This Friday Joe and I will celebrate 28 years of marriage!
When did we get to be this old?! And what’s even better… We not only love each other a ton, we LIKE each other too!
We make a pretty dang good team. We have been through so much. From the early moments of married life, trying to learn more about one another and getting used to living together, to having and raising six babies. From waking up in the middle of the night to sounds no parent wants to hear… the impending sick kid making their way down the hall to your room vomiting all the way. To the joy of having our oldest two daughters getting married, to becoming grandparents. Some days being married so long seems like it was just mere moments, time tends to fly so fast. Joe is my rock. He works so hard and is a wonderful father and husband. He makes me laugh every day, which I love and I need so badly! I am so lucky to have him!
A few things that have helped us grow closer/have a strong marriage:
Weekly date nights have helped us spend quality time together and keep the flame alive. At one point when our kids were pretty young my cute mother-in-law suggested one way we could save some money is to skip our weekly dates, I remember telling her that that was one thing I couldn't sacrifice because I needed those dates and one on one time with Joe each week.
Consistent church attendance, daily scripture study & prayers with the family and prayers as a couple every night. There is something to be said about connecting with each other and with the Lord. We feel stronger as we connect with Him.

We love vacationing together. We love to get away, just the two of us. We decided a long time ago that we would travel together now because we don’t know what the future holds. And with a family history on both sides of the family with Alzheimer’s disease, we want to make as many memories as we can now. These vacations have been such a blessing and a much needed break from the craziness around us. They’ve truly been a time for us to reconnect and focus on our relationship.
Communicating about the tough stuff, including finances. Yeah, I know, this is NO one’s favorite subject. But when you talk about the hard things, and learn to listen to each other and respect each other even if you disagree, you are strengthened. There is power in giving and seeking understanding to others. As one of my sweet friends said, “that’s when the magic happens”. I wish that we would have had some classes on how to communicate before we got married, as it is such an essential skill.
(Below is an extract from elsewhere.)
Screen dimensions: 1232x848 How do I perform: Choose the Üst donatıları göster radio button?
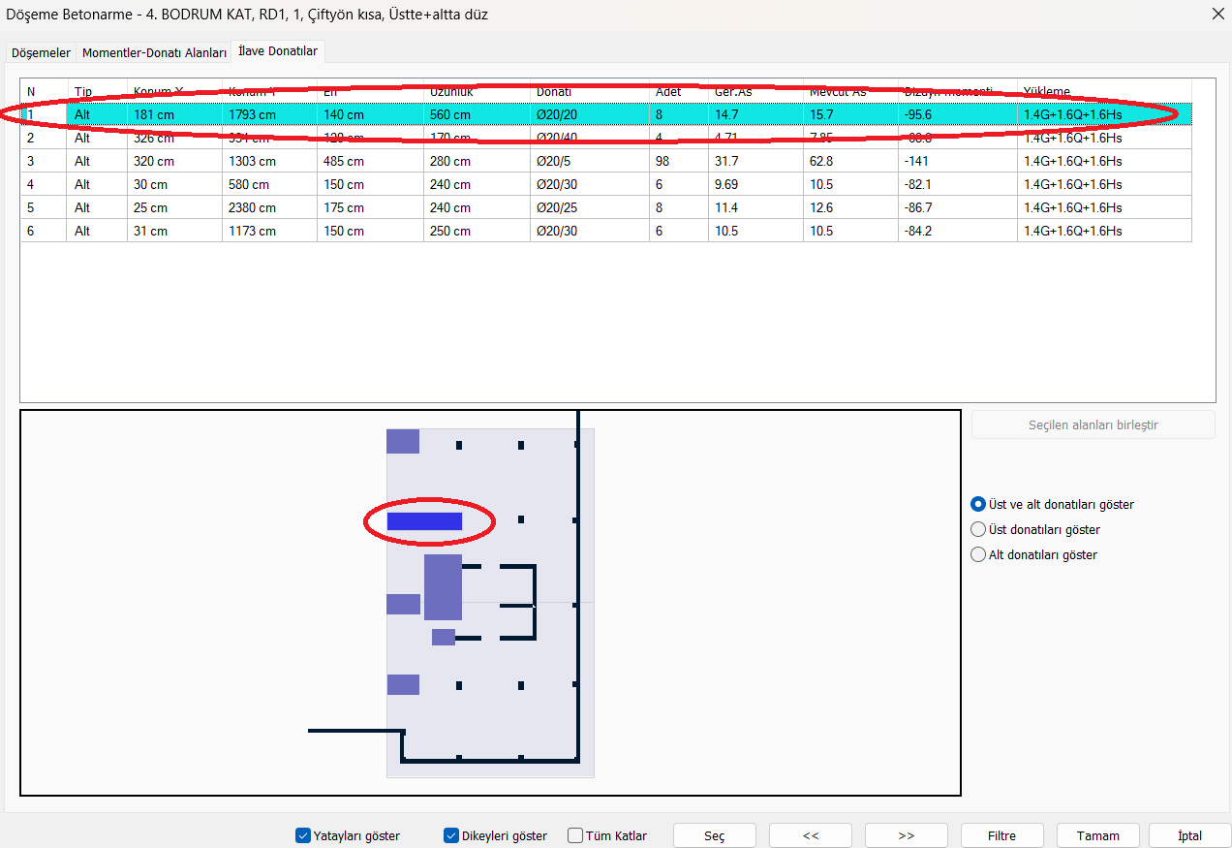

We’re still working on it, but we’ve come a looong way.
We hope you enjoy some of our favorite memories and thoughts about the life we've built together.
Joe’s highlights:
I remember throwing the moves on her when we were first dating and we were outside and she was paying attention to the stars as she was a city girl and really never saw what clear skies and the stars looked like. She made the comment “look at the stars” and I looked into her beautiful Hazel eyes and said "I am not looking at the stars,” then I pulled her in for a kiss. Pretty romantic, huh? Well if you ask her, that's probably about the extent of my romantic streak.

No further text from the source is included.